Another large project completed in 2011, Germany’s Waldpolenz –- about 20 km east of Leipzig on the site of a former Soviet East German air base –- has peak capacity of 52 MW, annual generation of 52 GWh ( 5.94 MW), total panel area of about 110 ha and the total site of 220 ha (Juwi Solar 2008). These specifications yield power density of 5.4 W/m2 for the module field and 2.7 W/m2 for the entire plant area, and annual capacity factor of just 11.4%. Ukraine’s Perovo (located in the western part of sunny Crimean peninsula), has peak power of 100 MW, it generates 132.5 GWh (averaging 15.1 MW) from 200 ha of panels (Clean Energy 2013a), resulting in power density of about 7.6 W/m2 and capacity factor of 15%. Agua Caliente, in 2013 the largest project in North America on 960 ha in Arizona, has one of the world’s highest average annual irradiation rates (2.45 MWh/m2), 290 MWp capacity and it generates 626.2 GWh/year (Clean Energy 2013a). This yields a high capacity factor (24.6%) and power density of 7.45 W/m2. Copper Mountain Solar I (Boulder City, Nevada, 58 MWp, 124 GWh/year, 180 ha) has a nearly identical load factor and a slightly higher power density of 7.86 W/m2.

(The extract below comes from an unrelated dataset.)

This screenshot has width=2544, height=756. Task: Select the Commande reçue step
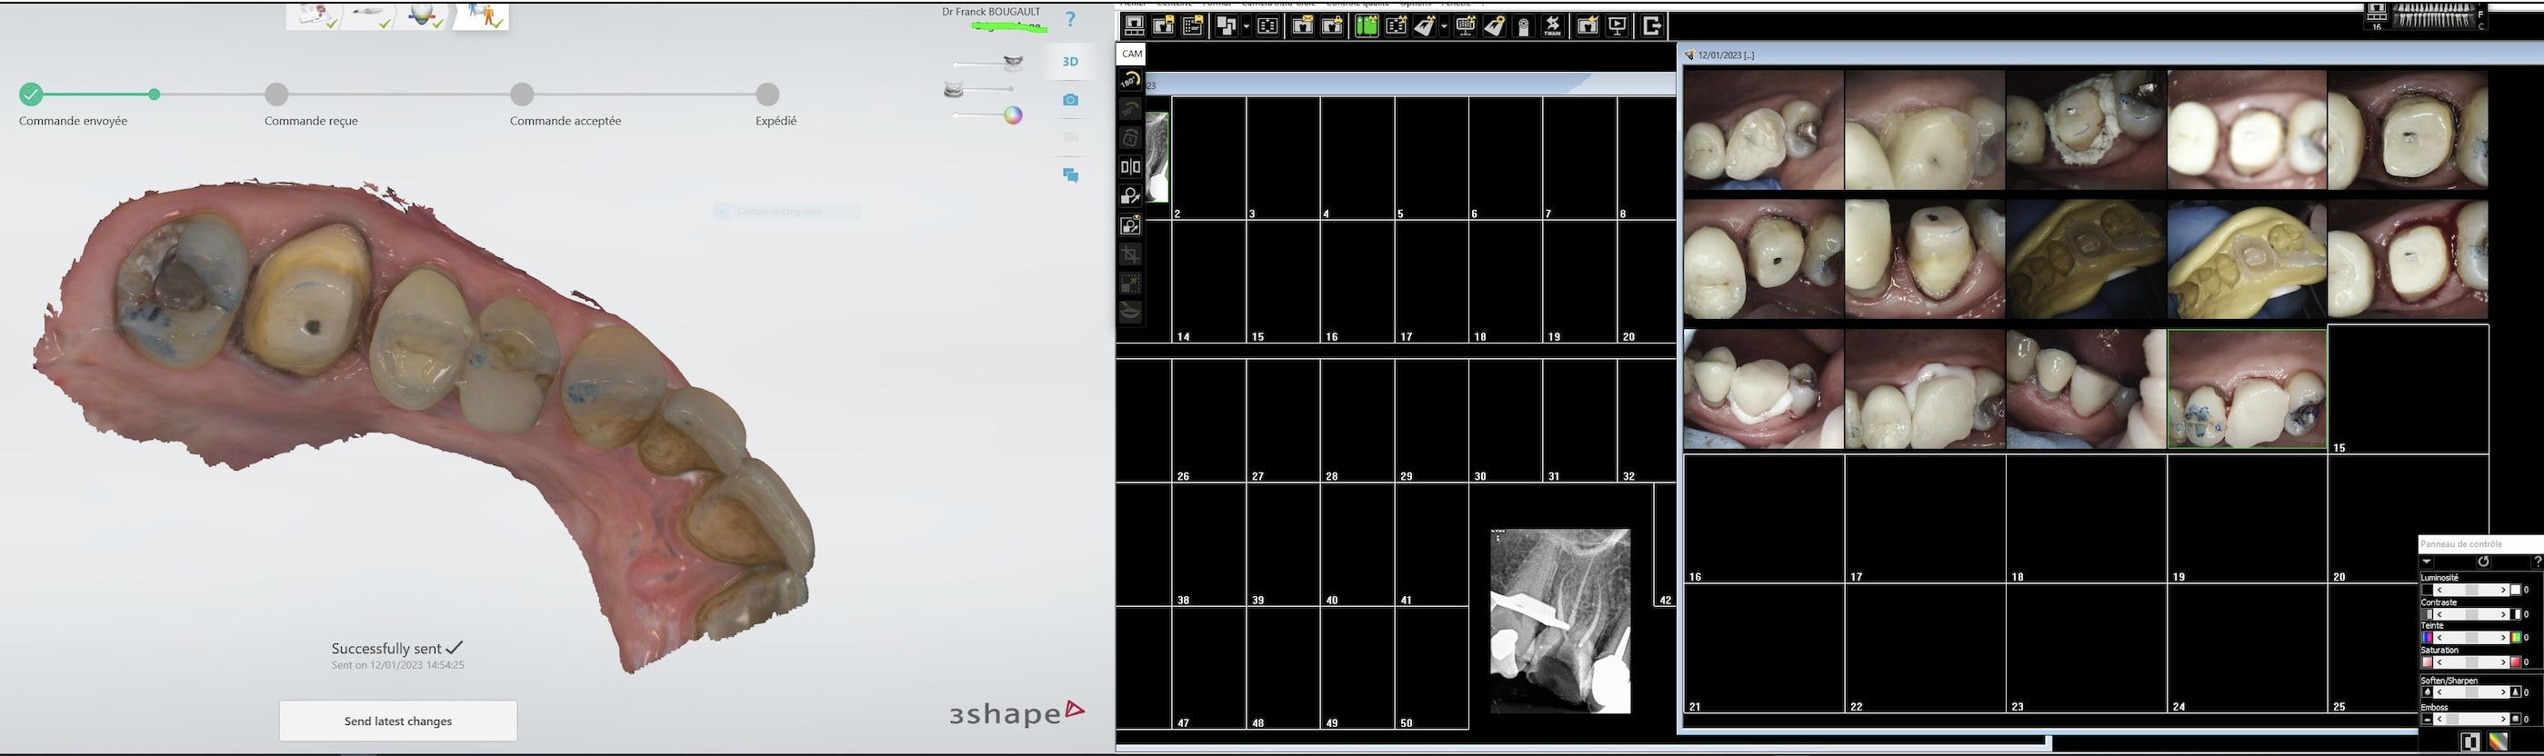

Consequently, the largest PV projects now operate with power densities of roughly 3-8 We/m2. Because smaller projects use similar or identical PV cells it is not at all surprising that their power density range is pretty much the same. McKay’s (2013) listing of such projects in Italy (with installed capacities between 1 and 10 MW and load factor about 16%) shows the range of 4-9 W/m2, for Spain (projects rated at 7-23 MW with load factors between 16-23%) it is 4-11 W/m2, for the UK (projects averaging about 5 MW with average load factor of about 11%) it is just between 4-5 W/m2 and for the ground-based US installations the range is from just 3.8 W/m2 for a two-axis 2.1-MW tracker in Vermont to 11.43 W/m2 for a fixed 250-kW installation in Florida. In order to minimize their capital costs, most of the large PV projects use relatively inefficient less costly thin-film Cd-Te cells.